Por tudo isso, se você tem o desejo de vivenciar o parto normal e já fez uma cesárea, uma boa alternativa é procurar um serviço público onde os processos de humanização sejam prioridade, caso não possa pagar uma equipe particular. Os benefícios do VBAC, os mesmos do parto normal “comum”, compensam. “Menor risco de infecção, favorecimento da produção de leite materno e o retorno do útero ao seu tamanho normal mais rapidamente são alguns que merecem destaque”, afirma Wagner Hernandez, obstetra do Hospital e Maternidade São Luiz (SP), especialista em VBAC e partos gemelares. Além disso, o contato com as bactérias do canal vaginal ajuda no desenvolvimento imunológico, que irá refletir até a vida adulta. Isso sem contar a pronta recuperação da mãe, sem dores ou limitações para cuidar do bebê. Vale a pena lutar pelo seu sonho!
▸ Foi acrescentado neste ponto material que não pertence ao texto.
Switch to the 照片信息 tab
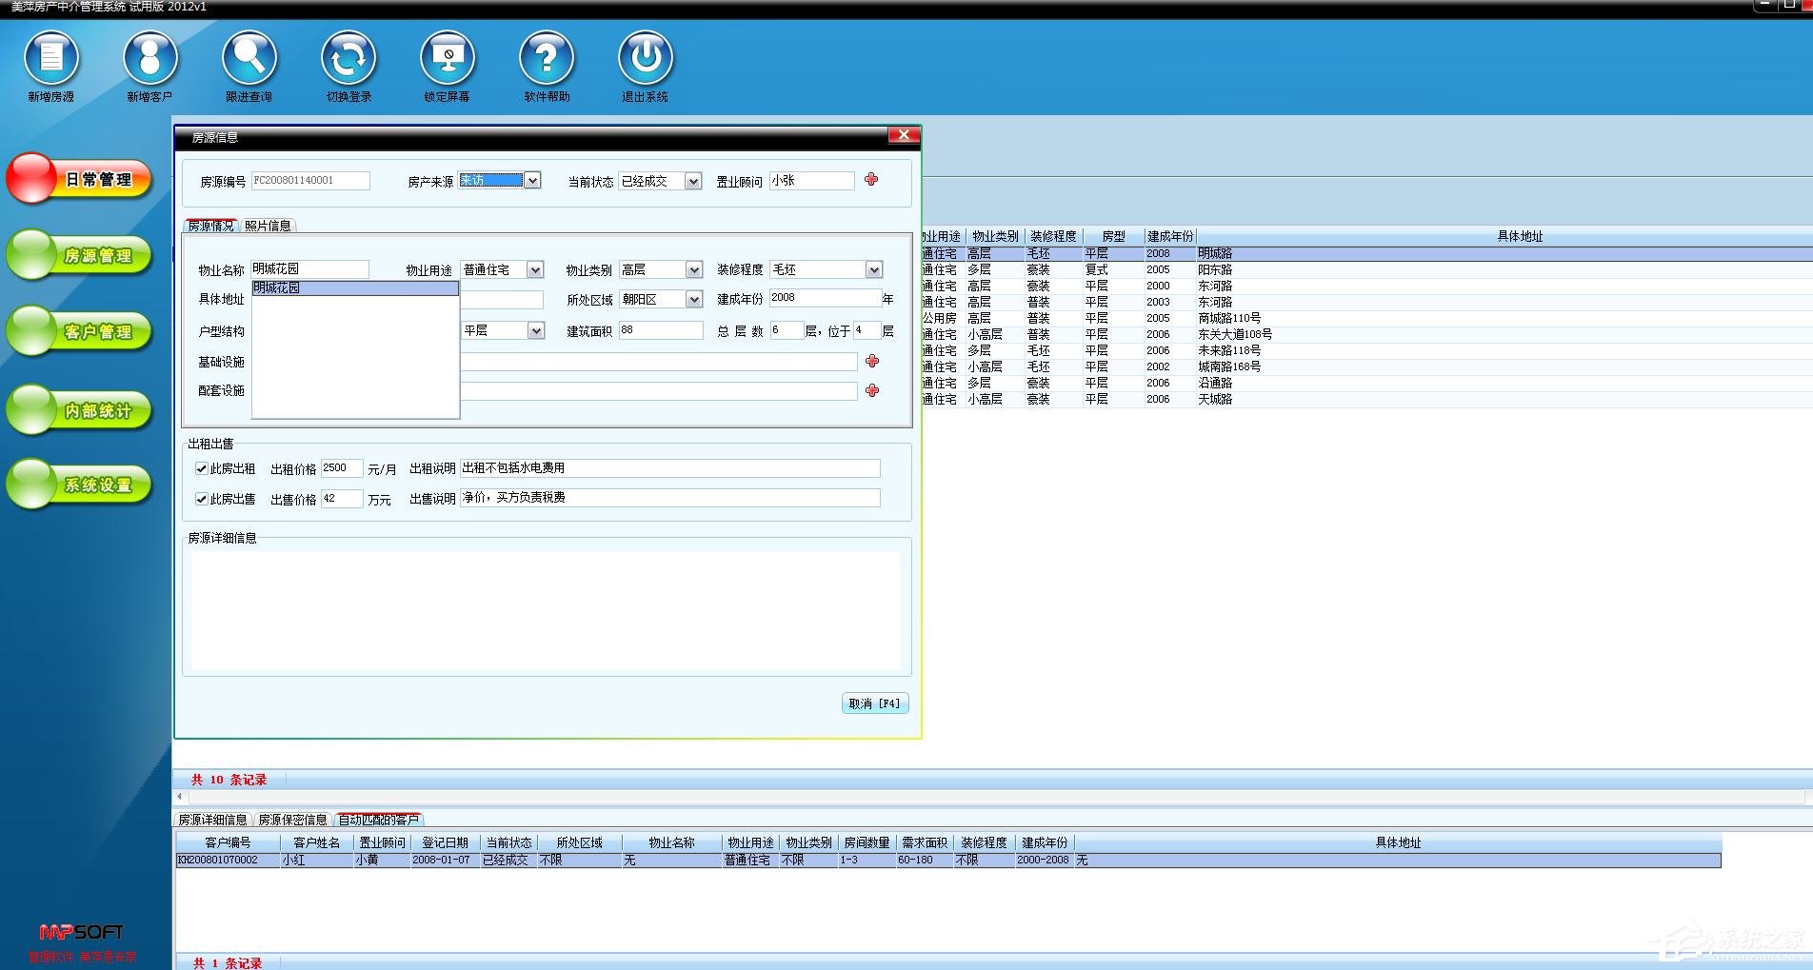The height and width of the screenshot is (970, 1813). coord(268,226)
Quem não pode mesmo fazer um VBAC

Tanto o Ministério da Saúde quanto entidades médicas internacionais (como o Royal College of Obstetricians and Gynaecologists, na Inglaterra, e o American College of Obstetricians and Gynecologists, nos Estados Unidos) preconizam que o parto vaginal pode ser realizado em mulheres que passaram por, no máximo, duas cesarianas. Caso a cirurgia tenha sido longitudinal, ou seja, com incisão uterina vertical, o parto normal também é contraindicado. O ideal é esperar dois anos entre uma gestação e outra, pois o risco de ruptura aumenta em intervalos menores. Por fim, todas as contraindicações normais para um parto vaginal (como placenta prévia) também impedem, obviamente, o VBAC. Vale ressaltar, porém, que cada caso deve ser analisado individualmente pela equipe médica. E, claro, haverá situações em que, independentemente do número de gestações, a cesárea pode ser a opção mais segura para mãe e bebê.